Basic Calculations with SQL Aggregate Functions

Let's illustrate how we can calculate some aggregates in a SELECT statement. The queries are written using the Adventure Works sample SQL database. You can install it on your machine so you can execute the queries yourself to see the results.

The following query calculates the minimum value (i.e. SELECT MIN), the maximum value (i.e. SELECT MAX), the average (i.e. SELECT AVG) and the sum function for the sales amount column:

SELECT
     MinAmt   = MIN([SalesAmount])
    ,MaxAmt   = MAX([SalesAmount])
    ,AvgAmt   = AVG([SalesAmount])
    ,TotalAmt = SUM([SalesAmount])
FROM [AdventureWorksDW2017].[dbo].[FactInternetSales];
simple aggregate functions

A single row is returned in the result set with a scalar result for each function. Aggregate functions like these require the column is numerical. If the column has another data type, an error is returned:

invalid data type error

The count function doesn't have this limitation.
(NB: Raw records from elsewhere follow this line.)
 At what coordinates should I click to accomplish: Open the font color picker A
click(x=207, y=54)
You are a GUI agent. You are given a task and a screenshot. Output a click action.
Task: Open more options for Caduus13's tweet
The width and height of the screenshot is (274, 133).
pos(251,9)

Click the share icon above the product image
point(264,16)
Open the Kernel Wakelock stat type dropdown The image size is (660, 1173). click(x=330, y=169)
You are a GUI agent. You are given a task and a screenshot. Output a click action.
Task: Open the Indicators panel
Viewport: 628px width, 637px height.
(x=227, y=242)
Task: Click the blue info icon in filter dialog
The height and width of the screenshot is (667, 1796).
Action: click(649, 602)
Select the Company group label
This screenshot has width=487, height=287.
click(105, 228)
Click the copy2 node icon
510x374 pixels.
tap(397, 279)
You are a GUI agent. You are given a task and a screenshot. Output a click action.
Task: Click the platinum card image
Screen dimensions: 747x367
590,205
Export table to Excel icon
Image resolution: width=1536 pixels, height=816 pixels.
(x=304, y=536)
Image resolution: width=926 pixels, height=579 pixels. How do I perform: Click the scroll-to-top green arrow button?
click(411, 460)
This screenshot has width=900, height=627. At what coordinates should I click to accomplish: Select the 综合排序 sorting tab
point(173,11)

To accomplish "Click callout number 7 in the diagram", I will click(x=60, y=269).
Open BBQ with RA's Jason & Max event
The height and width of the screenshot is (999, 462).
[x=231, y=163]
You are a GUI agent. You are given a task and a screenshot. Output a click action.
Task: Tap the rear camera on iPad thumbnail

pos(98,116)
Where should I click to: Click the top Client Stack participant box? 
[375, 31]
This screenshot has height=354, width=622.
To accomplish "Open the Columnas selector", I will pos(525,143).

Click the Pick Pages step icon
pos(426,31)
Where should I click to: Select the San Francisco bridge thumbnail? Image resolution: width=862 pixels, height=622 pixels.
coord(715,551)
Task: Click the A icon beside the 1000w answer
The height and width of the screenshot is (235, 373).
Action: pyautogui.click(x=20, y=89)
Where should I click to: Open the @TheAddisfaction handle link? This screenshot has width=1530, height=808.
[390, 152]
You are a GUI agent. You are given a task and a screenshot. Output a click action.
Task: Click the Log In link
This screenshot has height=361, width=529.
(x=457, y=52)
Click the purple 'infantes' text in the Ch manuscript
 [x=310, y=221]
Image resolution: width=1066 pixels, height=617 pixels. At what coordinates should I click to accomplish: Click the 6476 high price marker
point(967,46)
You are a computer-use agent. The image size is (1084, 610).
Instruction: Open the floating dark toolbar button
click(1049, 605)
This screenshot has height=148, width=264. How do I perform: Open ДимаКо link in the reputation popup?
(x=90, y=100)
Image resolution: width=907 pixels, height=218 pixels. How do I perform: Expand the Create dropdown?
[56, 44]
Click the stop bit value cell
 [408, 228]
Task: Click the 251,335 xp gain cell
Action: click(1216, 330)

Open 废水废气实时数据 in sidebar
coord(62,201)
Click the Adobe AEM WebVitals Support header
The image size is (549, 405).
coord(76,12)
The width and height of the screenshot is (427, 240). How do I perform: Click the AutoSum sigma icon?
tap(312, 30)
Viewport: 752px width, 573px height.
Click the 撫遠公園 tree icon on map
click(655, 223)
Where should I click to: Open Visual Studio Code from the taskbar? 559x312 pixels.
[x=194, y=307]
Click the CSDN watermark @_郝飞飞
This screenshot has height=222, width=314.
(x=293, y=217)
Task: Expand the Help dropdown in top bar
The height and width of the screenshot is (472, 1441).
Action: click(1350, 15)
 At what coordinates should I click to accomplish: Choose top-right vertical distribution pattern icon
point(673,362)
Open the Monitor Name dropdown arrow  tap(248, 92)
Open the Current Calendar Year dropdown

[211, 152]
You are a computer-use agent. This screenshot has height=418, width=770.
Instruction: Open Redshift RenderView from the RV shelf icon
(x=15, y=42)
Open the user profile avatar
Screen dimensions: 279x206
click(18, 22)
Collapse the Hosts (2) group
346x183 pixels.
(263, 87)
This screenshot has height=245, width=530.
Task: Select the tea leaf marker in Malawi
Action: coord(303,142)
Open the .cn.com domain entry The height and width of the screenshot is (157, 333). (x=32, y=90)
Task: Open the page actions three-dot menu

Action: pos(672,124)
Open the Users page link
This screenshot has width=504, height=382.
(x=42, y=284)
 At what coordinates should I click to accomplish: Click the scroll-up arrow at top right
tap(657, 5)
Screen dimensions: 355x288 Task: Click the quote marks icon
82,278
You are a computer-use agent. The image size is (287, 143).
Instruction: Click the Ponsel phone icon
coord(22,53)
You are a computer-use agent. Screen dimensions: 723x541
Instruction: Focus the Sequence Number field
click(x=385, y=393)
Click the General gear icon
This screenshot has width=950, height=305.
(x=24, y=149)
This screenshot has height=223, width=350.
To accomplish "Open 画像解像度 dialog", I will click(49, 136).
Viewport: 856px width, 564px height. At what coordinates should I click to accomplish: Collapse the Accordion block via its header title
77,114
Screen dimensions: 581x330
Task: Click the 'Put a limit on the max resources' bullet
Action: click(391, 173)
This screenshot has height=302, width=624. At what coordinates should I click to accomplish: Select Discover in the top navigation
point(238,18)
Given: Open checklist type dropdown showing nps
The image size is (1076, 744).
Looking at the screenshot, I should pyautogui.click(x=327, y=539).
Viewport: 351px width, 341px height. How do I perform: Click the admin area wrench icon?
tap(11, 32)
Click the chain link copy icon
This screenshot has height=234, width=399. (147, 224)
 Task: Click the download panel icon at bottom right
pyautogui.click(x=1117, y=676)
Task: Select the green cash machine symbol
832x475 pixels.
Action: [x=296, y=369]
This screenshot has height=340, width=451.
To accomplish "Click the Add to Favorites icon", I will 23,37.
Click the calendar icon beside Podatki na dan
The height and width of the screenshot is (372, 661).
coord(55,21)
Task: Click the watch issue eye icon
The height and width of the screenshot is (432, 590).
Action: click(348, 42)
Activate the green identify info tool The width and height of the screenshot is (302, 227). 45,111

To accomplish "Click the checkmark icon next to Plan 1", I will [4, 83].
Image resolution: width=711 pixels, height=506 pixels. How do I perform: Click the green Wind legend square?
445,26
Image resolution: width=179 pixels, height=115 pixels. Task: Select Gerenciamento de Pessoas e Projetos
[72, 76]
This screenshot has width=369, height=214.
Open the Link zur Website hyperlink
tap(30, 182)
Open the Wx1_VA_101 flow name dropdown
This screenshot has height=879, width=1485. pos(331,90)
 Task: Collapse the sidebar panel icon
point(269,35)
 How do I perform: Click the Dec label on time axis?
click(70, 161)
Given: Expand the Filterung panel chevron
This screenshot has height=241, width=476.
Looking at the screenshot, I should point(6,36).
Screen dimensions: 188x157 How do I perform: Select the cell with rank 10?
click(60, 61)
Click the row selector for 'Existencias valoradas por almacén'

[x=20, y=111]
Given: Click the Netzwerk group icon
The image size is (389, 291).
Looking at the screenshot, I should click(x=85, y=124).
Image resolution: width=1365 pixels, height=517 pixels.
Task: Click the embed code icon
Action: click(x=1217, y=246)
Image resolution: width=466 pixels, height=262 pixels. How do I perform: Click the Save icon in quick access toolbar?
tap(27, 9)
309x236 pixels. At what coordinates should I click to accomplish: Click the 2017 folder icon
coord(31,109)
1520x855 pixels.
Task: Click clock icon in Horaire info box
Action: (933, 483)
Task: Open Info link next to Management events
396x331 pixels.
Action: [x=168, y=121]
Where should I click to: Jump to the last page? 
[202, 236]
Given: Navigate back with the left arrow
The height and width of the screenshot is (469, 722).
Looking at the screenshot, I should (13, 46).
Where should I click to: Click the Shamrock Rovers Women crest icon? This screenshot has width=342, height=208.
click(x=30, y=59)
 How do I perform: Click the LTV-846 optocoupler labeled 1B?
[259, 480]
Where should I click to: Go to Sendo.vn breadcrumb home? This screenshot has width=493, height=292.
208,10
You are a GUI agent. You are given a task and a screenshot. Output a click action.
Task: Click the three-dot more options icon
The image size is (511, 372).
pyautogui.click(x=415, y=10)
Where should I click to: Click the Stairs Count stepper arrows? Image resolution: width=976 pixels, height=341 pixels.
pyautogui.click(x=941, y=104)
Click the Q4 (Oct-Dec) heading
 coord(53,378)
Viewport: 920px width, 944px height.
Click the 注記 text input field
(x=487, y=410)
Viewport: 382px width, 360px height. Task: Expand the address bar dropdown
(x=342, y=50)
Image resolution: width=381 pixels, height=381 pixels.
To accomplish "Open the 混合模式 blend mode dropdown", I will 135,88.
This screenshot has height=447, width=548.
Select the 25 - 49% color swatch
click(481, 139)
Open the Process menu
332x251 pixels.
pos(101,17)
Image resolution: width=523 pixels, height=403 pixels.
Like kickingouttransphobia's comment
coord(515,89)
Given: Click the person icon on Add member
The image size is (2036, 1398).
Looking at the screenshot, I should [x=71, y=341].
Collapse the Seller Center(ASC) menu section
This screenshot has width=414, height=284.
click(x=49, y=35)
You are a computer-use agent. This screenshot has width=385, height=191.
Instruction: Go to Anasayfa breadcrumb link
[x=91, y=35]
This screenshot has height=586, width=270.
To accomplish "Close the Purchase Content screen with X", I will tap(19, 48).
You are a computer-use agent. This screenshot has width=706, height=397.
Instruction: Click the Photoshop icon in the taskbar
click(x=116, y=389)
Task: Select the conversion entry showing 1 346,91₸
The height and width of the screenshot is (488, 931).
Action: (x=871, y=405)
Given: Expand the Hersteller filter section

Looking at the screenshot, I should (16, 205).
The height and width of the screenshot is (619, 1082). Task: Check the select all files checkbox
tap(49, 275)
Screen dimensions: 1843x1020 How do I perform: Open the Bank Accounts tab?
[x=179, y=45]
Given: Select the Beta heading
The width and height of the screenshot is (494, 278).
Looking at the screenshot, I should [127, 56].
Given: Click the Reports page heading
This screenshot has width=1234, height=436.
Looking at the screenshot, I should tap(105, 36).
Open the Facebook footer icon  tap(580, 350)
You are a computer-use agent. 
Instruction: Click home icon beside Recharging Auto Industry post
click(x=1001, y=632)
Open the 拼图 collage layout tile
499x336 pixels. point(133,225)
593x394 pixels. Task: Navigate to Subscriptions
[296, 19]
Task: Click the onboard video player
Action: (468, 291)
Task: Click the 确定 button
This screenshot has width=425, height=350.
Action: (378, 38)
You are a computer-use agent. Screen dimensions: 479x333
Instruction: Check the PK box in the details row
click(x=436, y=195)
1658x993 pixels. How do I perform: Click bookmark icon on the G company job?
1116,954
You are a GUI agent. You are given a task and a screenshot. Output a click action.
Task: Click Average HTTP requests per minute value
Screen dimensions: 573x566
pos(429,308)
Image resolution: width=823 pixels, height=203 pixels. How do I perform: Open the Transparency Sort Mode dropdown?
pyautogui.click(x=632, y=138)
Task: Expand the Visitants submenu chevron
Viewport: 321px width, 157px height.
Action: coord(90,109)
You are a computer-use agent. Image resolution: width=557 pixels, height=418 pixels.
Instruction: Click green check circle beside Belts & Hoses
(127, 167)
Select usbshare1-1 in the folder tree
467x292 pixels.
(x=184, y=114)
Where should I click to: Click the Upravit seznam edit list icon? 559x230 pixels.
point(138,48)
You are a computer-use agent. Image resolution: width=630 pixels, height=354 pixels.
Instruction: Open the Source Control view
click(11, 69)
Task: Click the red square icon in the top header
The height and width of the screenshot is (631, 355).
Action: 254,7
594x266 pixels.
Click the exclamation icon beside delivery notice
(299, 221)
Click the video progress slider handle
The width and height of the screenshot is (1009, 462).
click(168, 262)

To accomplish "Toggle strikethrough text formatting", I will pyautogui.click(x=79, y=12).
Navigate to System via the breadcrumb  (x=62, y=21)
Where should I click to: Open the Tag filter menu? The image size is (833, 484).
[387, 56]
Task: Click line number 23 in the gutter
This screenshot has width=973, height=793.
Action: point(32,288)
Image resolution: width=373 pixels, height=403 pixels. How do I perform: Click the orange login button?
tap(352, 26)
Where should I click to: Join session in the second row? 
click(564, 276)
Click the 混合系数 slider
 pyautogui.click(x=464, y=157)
You can use this function on columns with any data type (with the exception of image, ntext or text, which are all deprecated). The function counts the number of items in the column.

SELECT
     MinAmt   = MIN([SalesAmount])
    ,MaxAmt   = MAX([SalesAmount])
    ,AvgAmt   = AVG([SalesAmount])
    ,TotalAmt = SUM([SalesAmount])
    ,Cnt      = COUNT([ShipDate])
FROM [AdventureWorksDW2017].[dbo].[FactInternetSales];
count function over non numerical column

The difference between SUM and COUNT is that SELECT SUM adds all of the values inside the column together, while SELECT COUNT just counts the number of items in the column. The difference can be clearly seen with this sample query:

WITH cte_sampledata AS
(
    SELECT 1 AS mycolumn
    UNION ALL
    SELECT 2
    UNION ALL
    SELECT 3
    UNION ALL
    SELECT 4
    UNION ALL
    SELECT 5
)
SELECT SumColumn = SUM(mycolumn), CountColumn = COUNT(mycolumn)
FROM [cte_sampledata];
difference between count and sum

SUM and COUNT will only return the same result if the column contains only the values 1. With COUNT, you can also count the number of rows in the table instead of the number of items in a column. This can be done by using SELECT COUNT(*).

SELECT
     MinAmt   = MIN([SalesAmount])
    ,MaxAmt   = MAX([SalesAmount])
    ,AvgAmt   = AVG([SalesAmount])
    ,TotalAmt = SUM([SalesAmount])
    ,Cnt      = COUNT([ShipDate])
    ,TotalCnt = COUNT(*)
FROM [AdventureWorksDW2017].[dbo].[FactInternetSales];
added count(*)

NULL Values

Aggregate values ignore NULL values, with the exception of COUNT(*).

WITH cte_sampledata AS
(
    SELECT 1 AS mycolumn
    UNION ALL
    SELECT 2
    UNION ALL
    SELECT 3
    UNION ALL
    SELECT 4
    UNION ALL
    SELECT 5
    UNION ALL
    SELECT NULL
)
SELECT SumColumn = SUM(mycolumn), CountColumn = COUNT(mycolumn), TotalCount = COUNT(*)
FROM [cte_sampledata];
sum count total results

As you can see, the original count and sum remain the same, even though an extra record was added to the sample data. The COUNT(*) does count the row with the NULL value.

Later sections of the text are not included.